### Tasks to carry out
1. Answer from the book review below:
(a) Which press published Dubwise: Reasoning from the Reggae Underground?
(b) Who edited This Is Pop?
(c) Whose role in promoting the Wailers as a rock act does the review name?
2. Retype a passage of the book review below with no changes. Begin at the words "Bob Marley: His" and stop after "musician to messiah.".

The Book of Exodus: The Making and Meaning of Bob Marley and the Wailers’ Album of the Century, by Vivien Goldman (Three Rivers Press, ISBN1-4000-5286-6, 325 pp)

Bob Marley: His Musical Legacy
, by Jeremy Collingwood (Cassell Illustrated, ISBN 1-84403-505-0, 192 pp)

Bob Marley and the Wailers: The Definitive Discography
, by Roger Steffens and Leroy Jodie Pierson (Rounder Books, ISBN 1-57940-120-1, 177 pp)

Dubwise: Reasoning from the Reggae Underground, by Klive Walker (Insomniac Press, ISBN 1-894663-96-9, 292 pp)

This Is Pop: In Search of the Elusive at Experience Music Project, ed. Eric Weisbard (Harvard University Press, ISBN 0-674-01344-1, 389 pp)

You should be forgiven if you read a Bob Marley biography and feel moved to pray to him, rather than listen to his music. Marley the singer has become Marley the saint, and since his death a quarter-century ago his fans have witnessed him (Him?) transubstantiated from musician to messiah.

Marley biographers are partly responsible. They abstract him from his historical and cultural context to portray him as the Great Man of Reggae. Certainly, he’s peerless as a reggae musician, and has few rivals in popular music, but he became an international superstar because of a constellation of forces. To name a few: a significant West Indian presence in the UK that provided a market for reggae; Island Records’ Chris Blackwell’s role in promoting the Wailers as a rock act; the affection of punk adherents in the UK; the attention of rock musicians like Johnny Nash, Eric Clapton, Paul Simon, and Elvis Costello; the rise and burgeoning influence of the specialist rock press; the openness and enthusiasm of that much-maligned group, North American bohemians; and certain crucial circumstances in Jamaica that made Bob Marley, well, Bob Marley. Nonetheless, discussions of his artistic development often neglect his social, political, and aesthetic context.

### Information supplied
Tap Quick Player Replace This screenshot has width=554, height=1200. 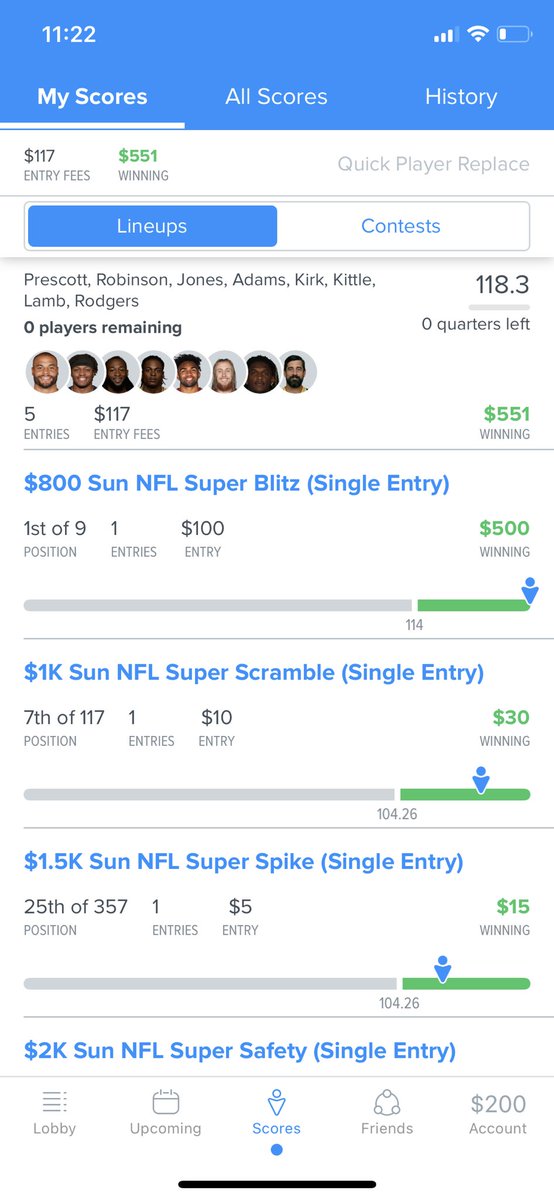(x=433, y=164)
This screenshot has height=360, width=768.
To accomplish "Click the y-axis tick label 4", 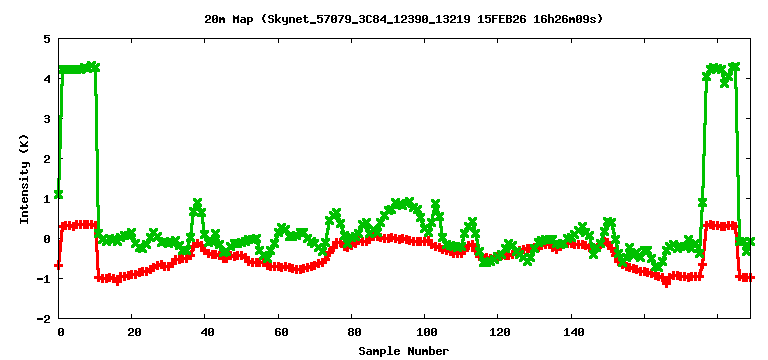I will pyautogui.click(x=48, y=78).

### Expected answers
1.
(a) Insomniac Press
(b) Eric Weisbard
(c) Chris Blackwell's, of Island Records

2.
Bob Marley: His Musical Legacy
, by Jeremy Collingwood (Cassell Illustrated, ISBN 1-84403-505-0, 192 pp)

Bob Marley and the Wailers: The Definitive Discography
, by Roger Steffens and Leroy Jodie Pierson (Rounder Books, ISBN 1-57940-120-1, 177 pp)

Dubwise: Reasoning from the Reggae Underground, by Klive Walker (Insomniac Press, ISBN 1-894663-96-9, 292 pp)

This Is Pop: In Search of the Elusive at Experience Music Project, ed. Eric Weisbard (Harvard University Press, ISBN 0-674-01344-1, 389 pp)

You should be forgiven if you read a Bob Marley biography and feel moved to pray to him, rather than listen to his music. Marley the singer has become Marley the saint, and since his death a quarter-century ago his fans have witnessed him (Him?) transubstantiated from musician to messiah.